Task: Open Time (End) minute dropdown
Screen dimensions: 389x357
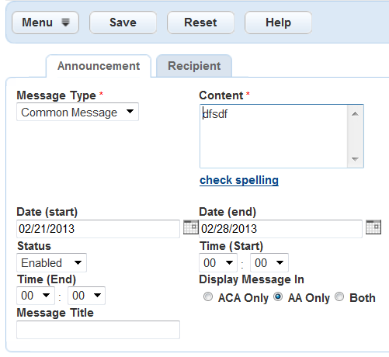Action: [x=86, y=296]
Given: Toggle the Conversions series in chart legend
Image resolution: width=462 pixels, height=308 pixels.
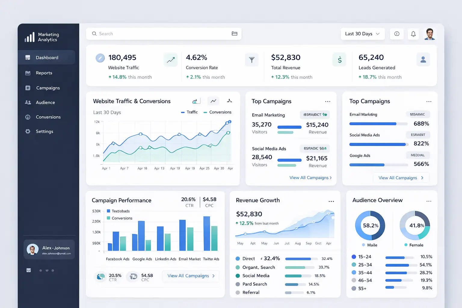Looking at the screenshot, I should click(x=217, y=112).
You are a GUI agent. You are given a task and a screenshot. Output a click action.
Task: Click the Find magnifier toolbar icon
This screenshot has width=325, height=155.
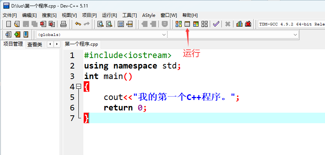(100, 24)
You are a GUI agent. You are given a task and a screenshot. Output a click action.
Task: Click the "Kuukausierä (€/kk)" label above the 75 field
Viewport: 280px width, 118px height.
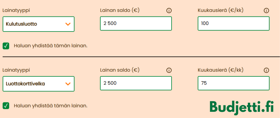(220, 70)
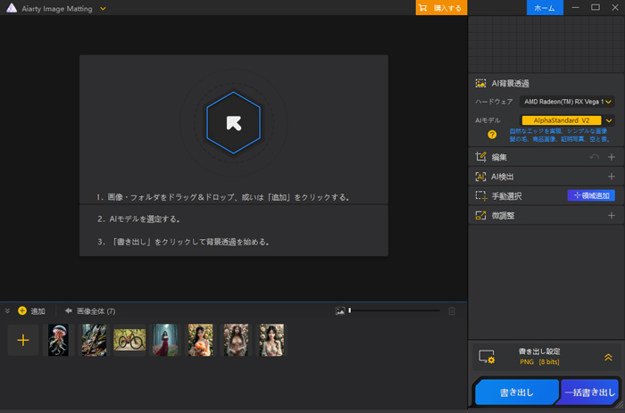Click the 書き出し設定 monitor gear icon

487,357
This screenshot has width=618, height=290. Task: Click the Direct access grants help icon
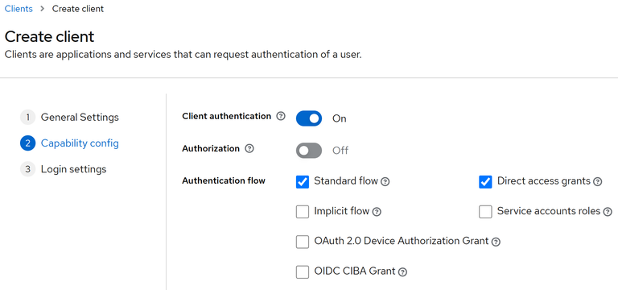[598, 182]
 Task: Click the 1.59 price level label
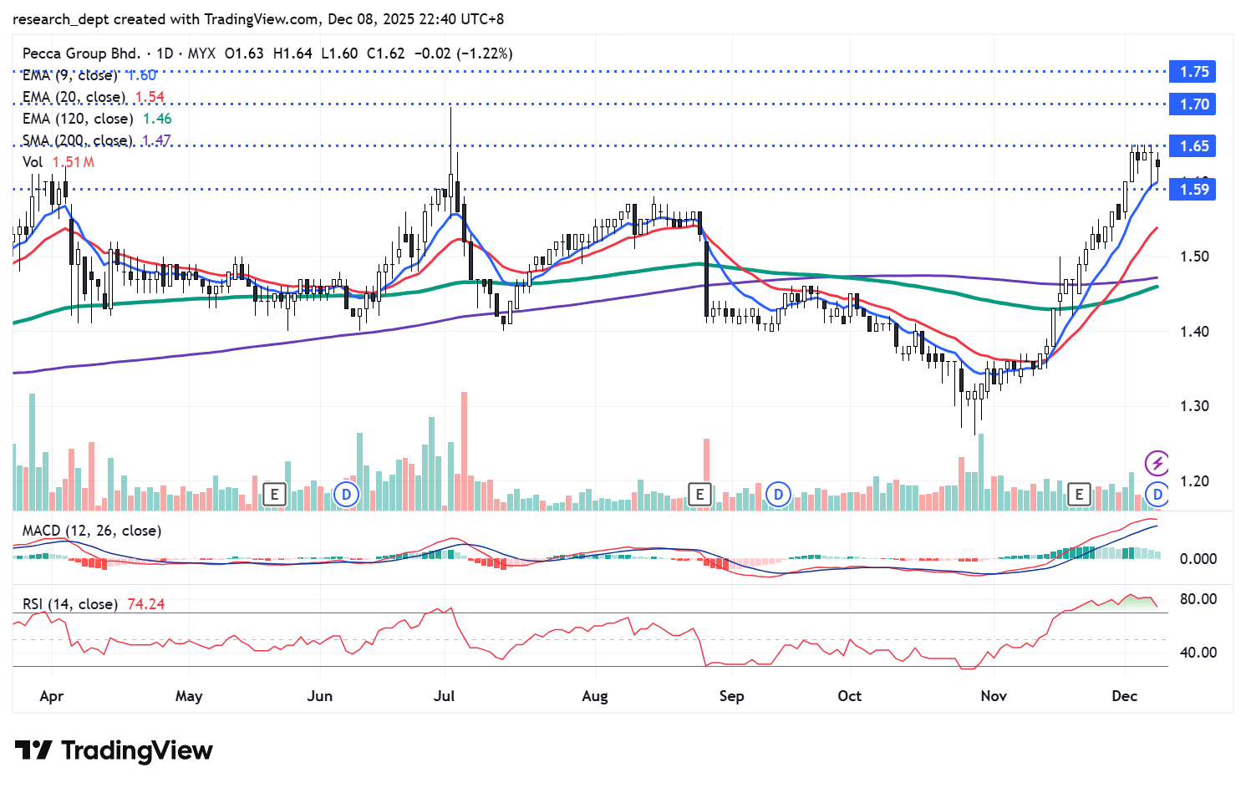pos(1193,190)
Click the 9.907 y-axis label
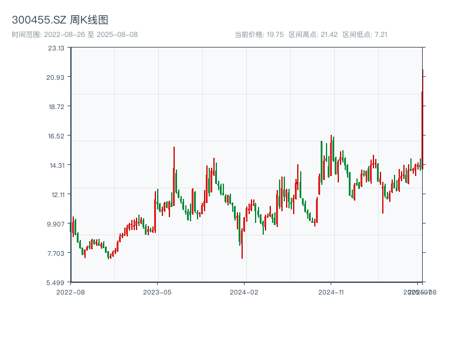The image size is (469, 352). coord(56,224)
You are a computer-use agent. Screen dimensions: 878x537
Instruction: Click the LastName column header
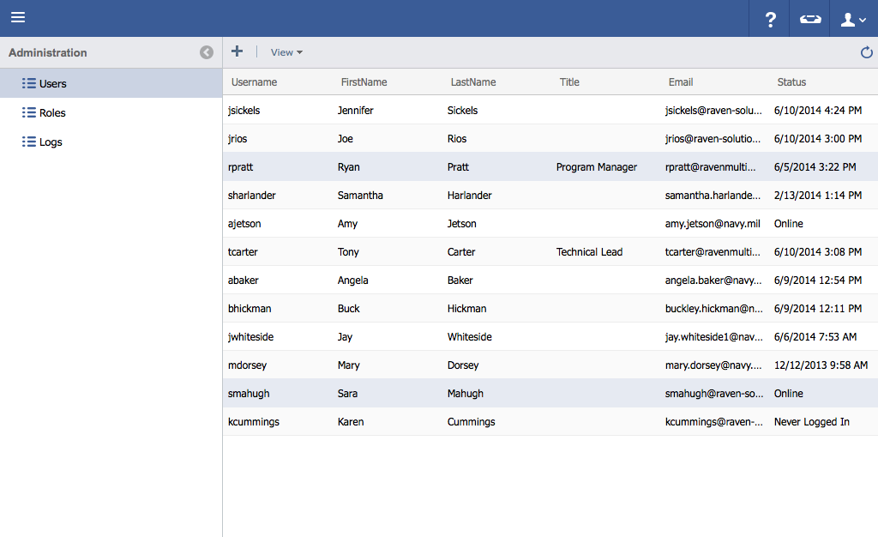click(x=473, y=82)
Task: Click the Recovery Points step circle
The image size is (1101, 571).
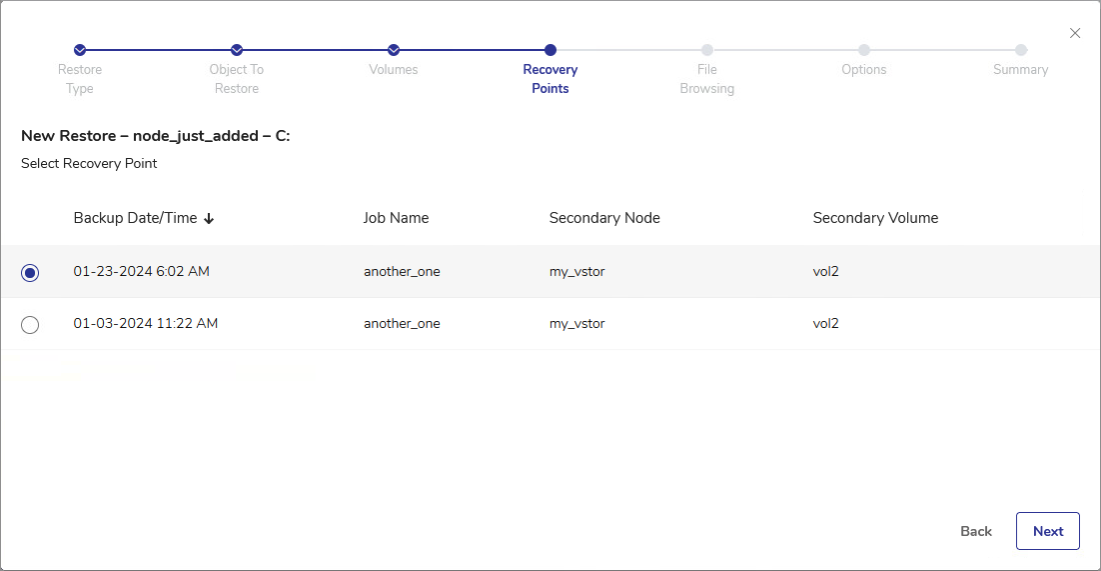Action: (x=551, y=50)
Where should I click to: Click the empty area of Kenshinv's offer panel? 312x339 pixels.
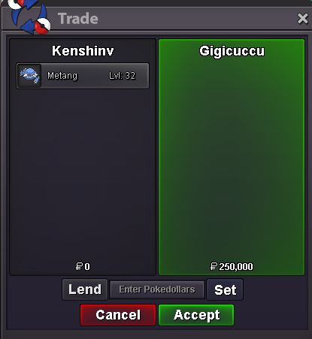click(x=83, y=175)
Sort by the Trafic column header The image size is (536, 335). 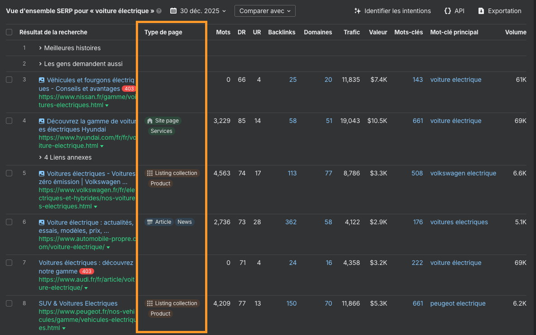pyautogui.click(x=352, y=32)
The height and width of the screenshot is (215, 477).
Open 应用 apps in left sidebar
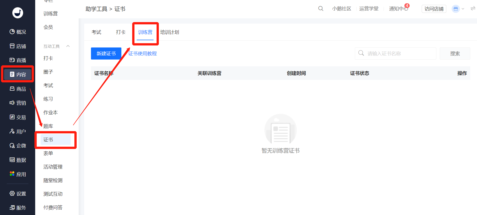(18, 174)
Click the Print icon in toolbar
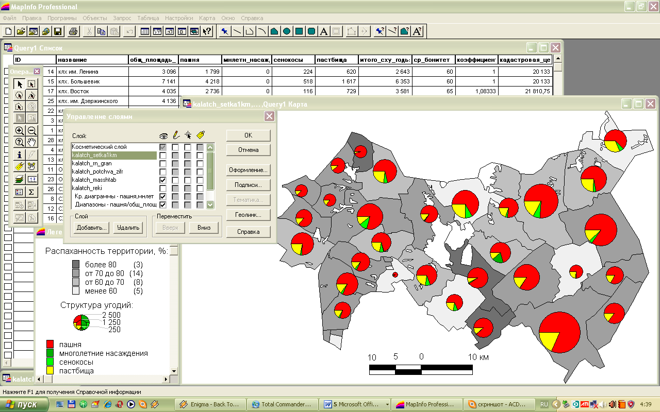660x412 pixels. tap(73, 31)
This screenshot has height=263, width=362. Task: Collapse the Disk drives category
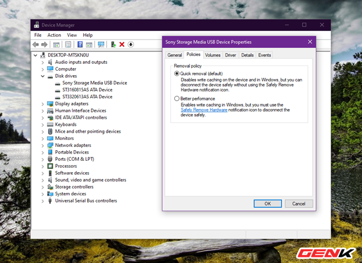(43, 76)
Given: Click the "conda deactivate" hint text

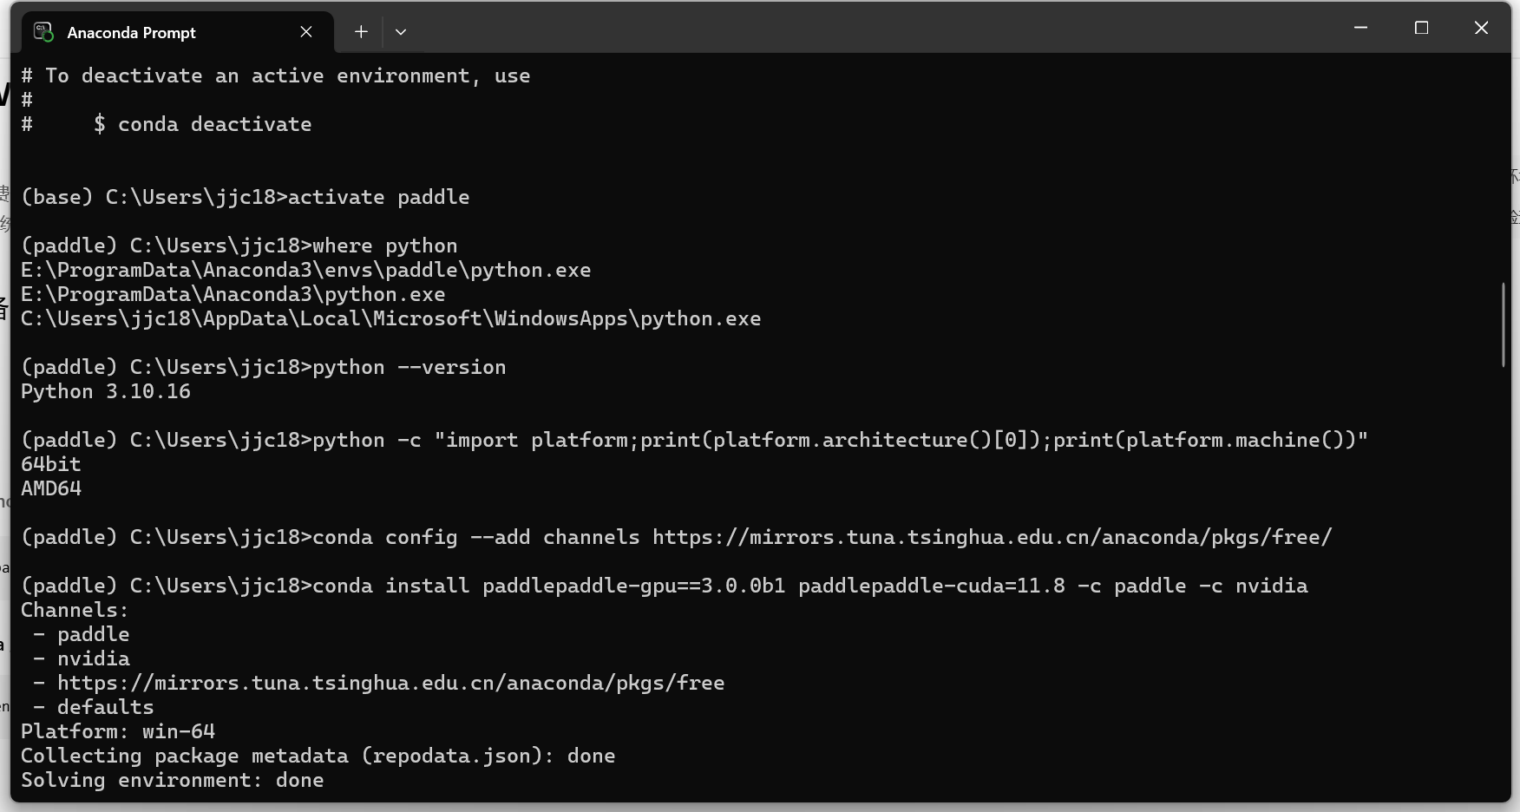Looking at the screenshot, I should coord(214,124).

•••••

Exercise requirements: Exactly the lines from the one that contains "Open 应用 apps in left sidebar" through the last line of the records should be set down, and the pictures should be dropped.

Exercise result:
Open 应用 apps in left sidebar
(18, 174)
Click the Print icon in toolbar
660x412 pixels. tap(73, 31)
This screenshot has height=263, width=362. Task: Collapse the Disk drives category
(43, 76)
Given: Click the "conda deactivate" hint text

Looking at the screenshot, I should coord(214,124).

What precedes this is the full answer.